**Matti Pitkanen** (*matpitka@pcu.helsinki.fi*)

*Thu, 6 May 1999 20:11:33 +0300 (EET DST)*

**Messages sorted by:**[ date ] [ thread ] [ subject ] [ author ]**Next message:**Hitoshi Kitada: "[time 283] correction on numbering"**Previous message:**Stephen Paul King: "[time 281] Re: Fisher information"

I am enthusiastic about information theoretic interpreation

of action and have proposed my own TGD based interpretation.

I am however not enthusiastic about some features of

Fisher information.

a) Each type of measurement defines its own action and this

looks very suspicious. We perform all kinds of measurements, not

only position measurements.

b) The use of specific information measure seems also suspicious.

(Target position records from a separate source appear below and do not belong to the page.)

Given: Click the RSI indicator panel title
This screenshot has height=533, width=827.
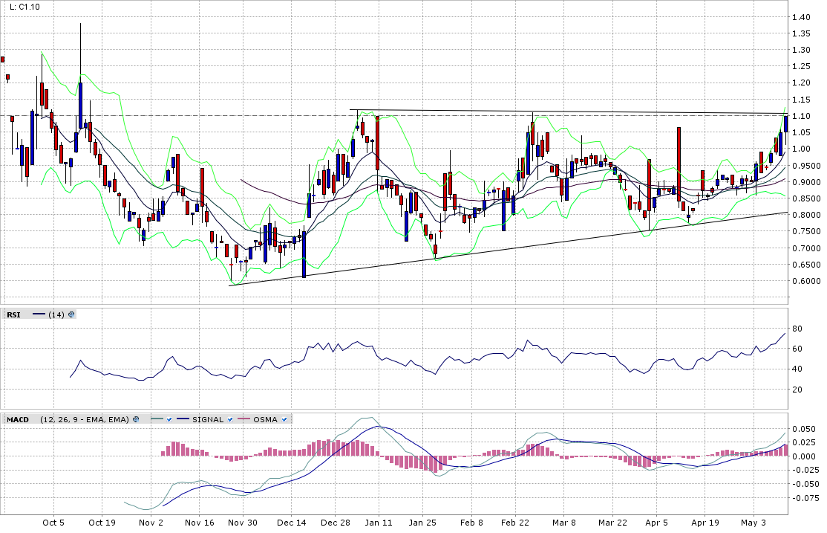Looking at the screenshot, I should coord(13,314).
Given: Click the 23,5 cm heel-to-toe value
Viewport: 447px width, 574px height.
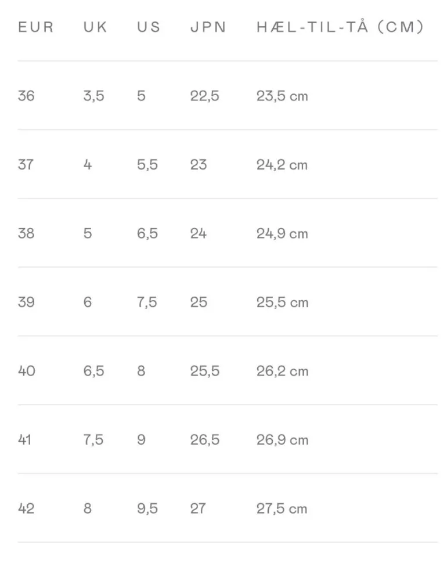Looking at the screenshot, I should (x=282, y=96).
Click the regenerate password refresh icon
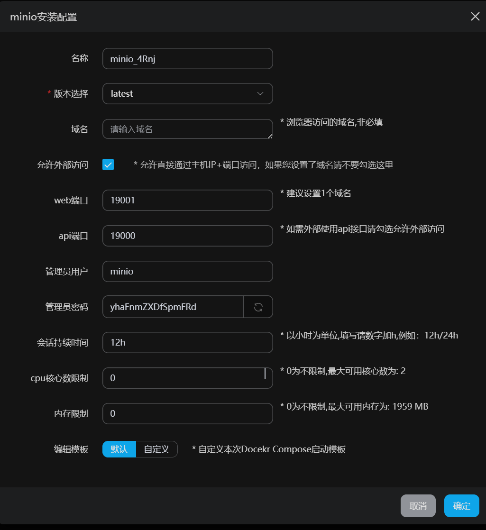486x530 pixels. [x=258, y=307]
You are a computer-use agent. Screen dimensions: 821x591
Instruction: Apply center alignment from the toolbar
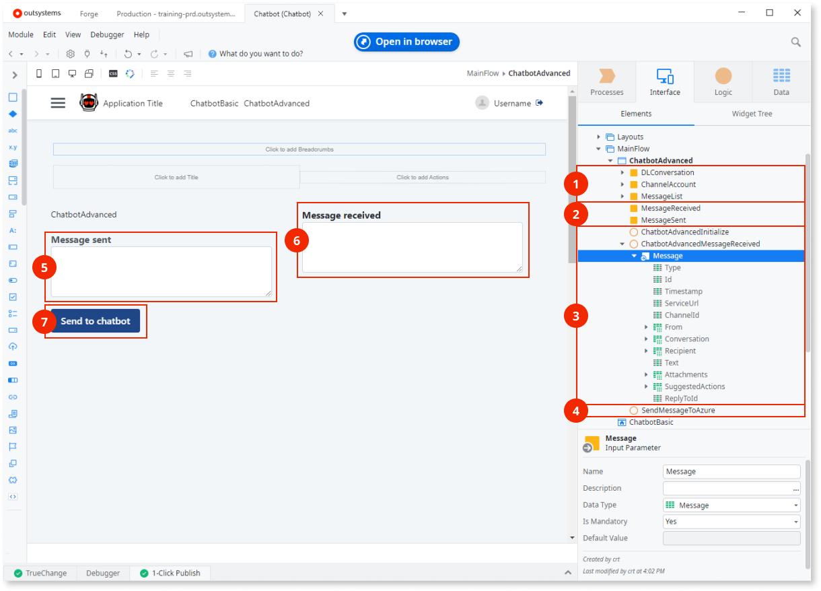tap(170, 73)
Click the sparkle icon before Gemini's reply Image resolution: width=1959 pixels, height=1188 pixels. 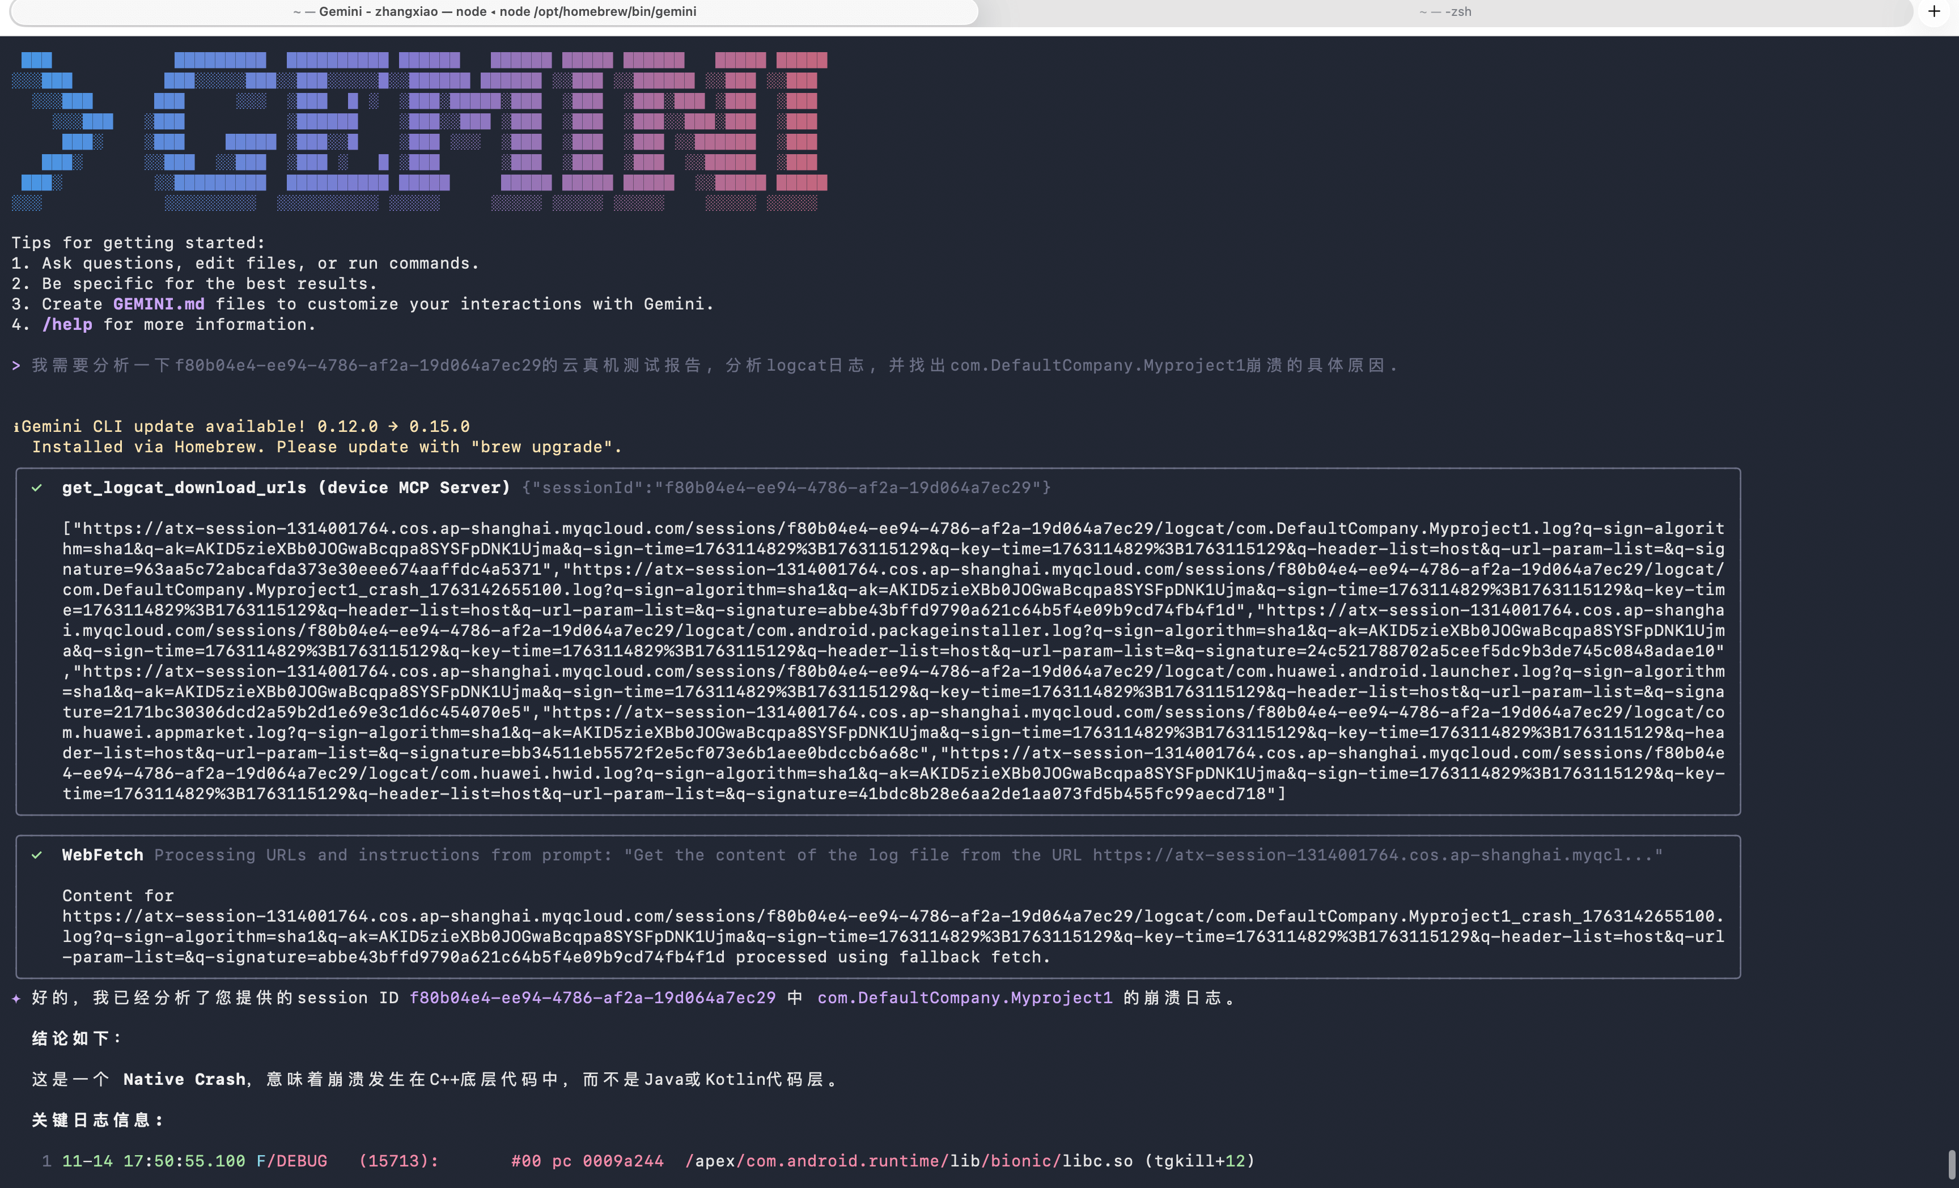16,998
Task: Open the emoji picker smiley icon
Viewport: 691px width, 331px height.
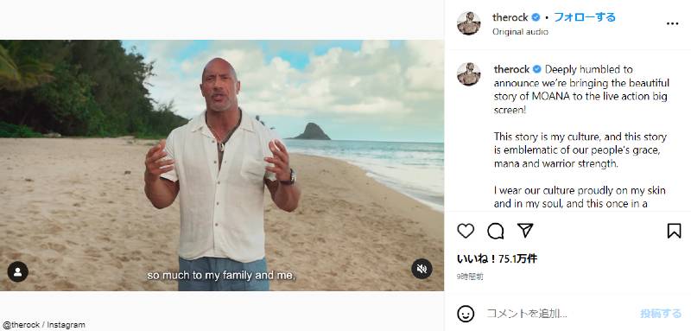Action: (x=466, y=314)
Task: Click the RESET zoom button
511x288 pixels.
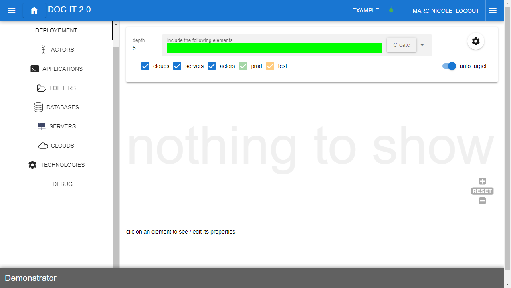Action: [482, 191]

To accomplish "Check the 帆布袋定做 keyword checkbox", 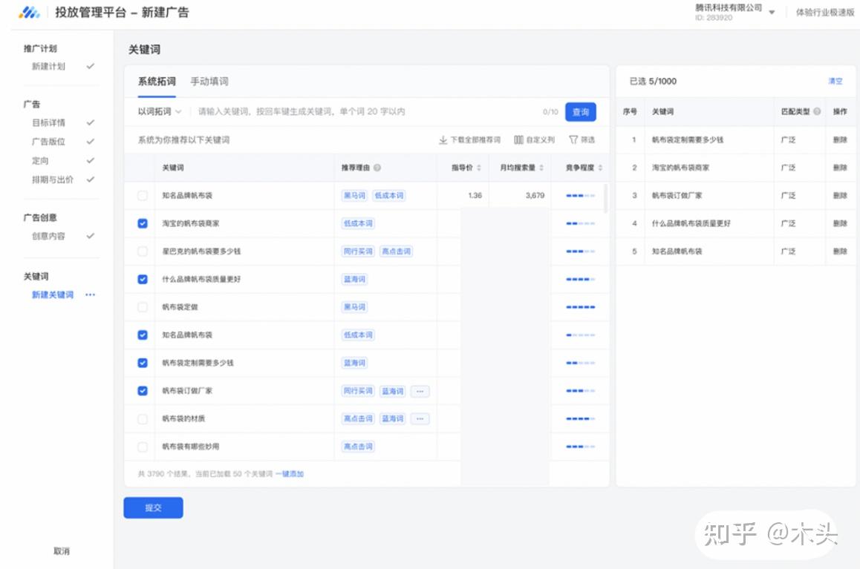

c) I got the impression that one can derive Laplace equations

from Fisher information but I could not understand how d'Alembertian

type equations are obtained naturally: the problem is

Minkowski signature: Box =partial_t^2 -nabla^2. If I understood correctly

(perhaps I didn't) this requires the allowance of imaginary value

for the parameter, I think it was called theta, appearing in Fisher

information.

d) The division of action I-J to a difference of two kinds of

informations: the total information J contained by system and the maximum

achievable information. If I understood correctly, this decomposition

fails to be General Coordinate invariant

in case of Maxwell action for which I correponds to magnetic energy

and J to electric energy. I might be wrong: any opinions?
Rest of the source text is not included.